已知数列 $\{a_n\}$满足$a_{n+1}^2-a_{n+1}=a_n$($n\in\mathbb N^{\ast}$).若数列 $\{a_n\}$ 各项单调递增,则首项 $a_1$ 的取值范围是_______;当 $a_1=\dfrac 23$ 时,记 $b_n=\dfrac{(-1)^{n+1}}{a_n-1}$,若 $k<b_1+b_2+\cdots+b_{2019}<k+1$,则整数 $k=$ _______.
答案 $\left[-\dfrac 14,2\right)$;$-5$.
解析 根据题意,有\[a_{n+1}=\dfrac{1+\sqrt{1+4a_n}}{2},\]对应的迭代函数函数 $f(x)=x^2-x$($x\geqslant \dfrac 12$)的反函数 $f^{-1}(x)$,由迭代函数法可得首项 $a_1$ 的取值范围是 $\left[-\dfrac 14,2\right)$.

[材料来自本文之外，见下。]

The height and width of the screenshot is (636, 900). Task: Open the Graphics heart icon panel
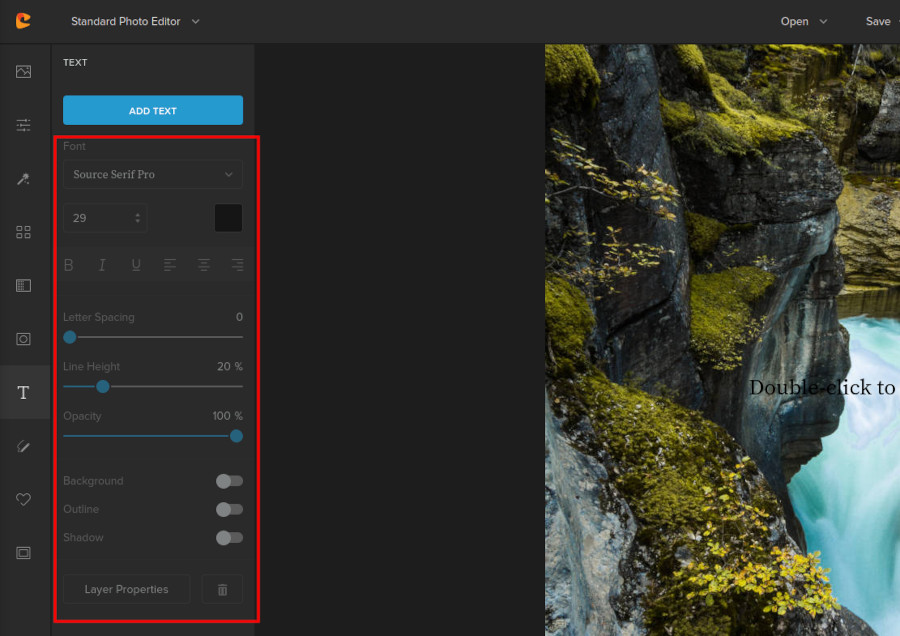pyautogui.click(x=24, y=499)
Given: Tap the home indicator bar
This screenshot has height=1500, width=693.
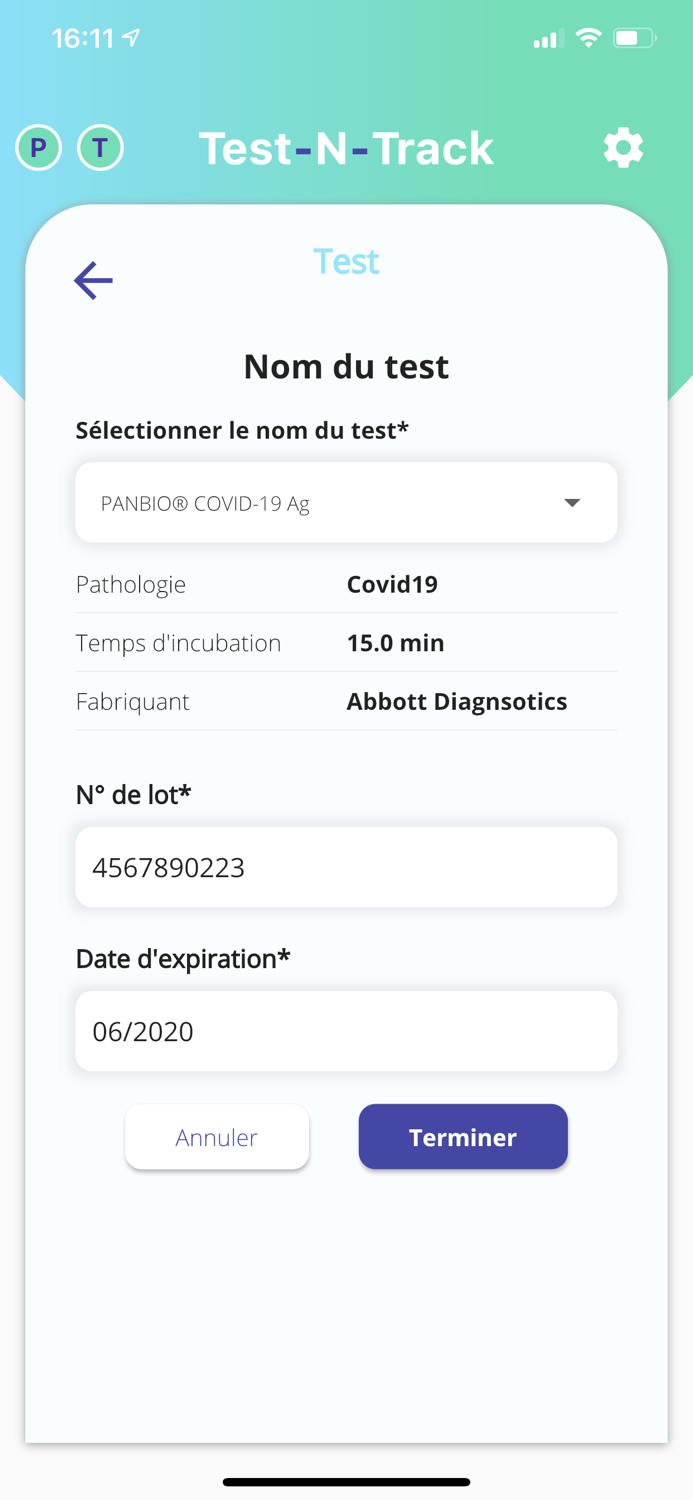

题中递推公式可变形为\[\dfrac{1}{a_{n+1}-1}=\dfrac{1}{a_n}+\dfrac{1}{a_{n+1}},\]于是\[\begin{split}\sum_{k=1}^{2019}b_k&=\dfrac{1}{a_1-1}-\dfrac{1}{a_2-1}+\dfrac{1}{a_3-1}-\dfrac{1}{a_4-1}+\cdots+\dfrac{1}{a_{2019}-1}\\ &=\dfrac{1}{a_1-1}-\dfrac1{a_1}-\dfrac{1}{a_2}+\dfrac{1}{a_2}+\dfrac1{a_3}-\dfrac1{a_3}-\dfrac1{a_4}+\dfrac1{a_4}+\dfrac{1}{a_5}-\cdots+\dfrac{1}{a_{2018}}+\dfrac{1}{a_{2019}}\\ &=\dfrac{1}{a_1-1}-\dfrac{1}{a_1}+\dfrac{1}{a_{2019}}\\ &=-\dfrac 92+\dfrac{1}{a_{2019}},\end{split}\]而\[\dfrac{2-a_{n+1}}{2-a_n}=\dfrac{1}{1+a_{n+1}}<\dfrac{1}{1+\dfrac23}=\dfrac 35,\]于是\[0<\dfrac{1}{a_{2019}}<\dfrac 12,\]从而 $k=-5$.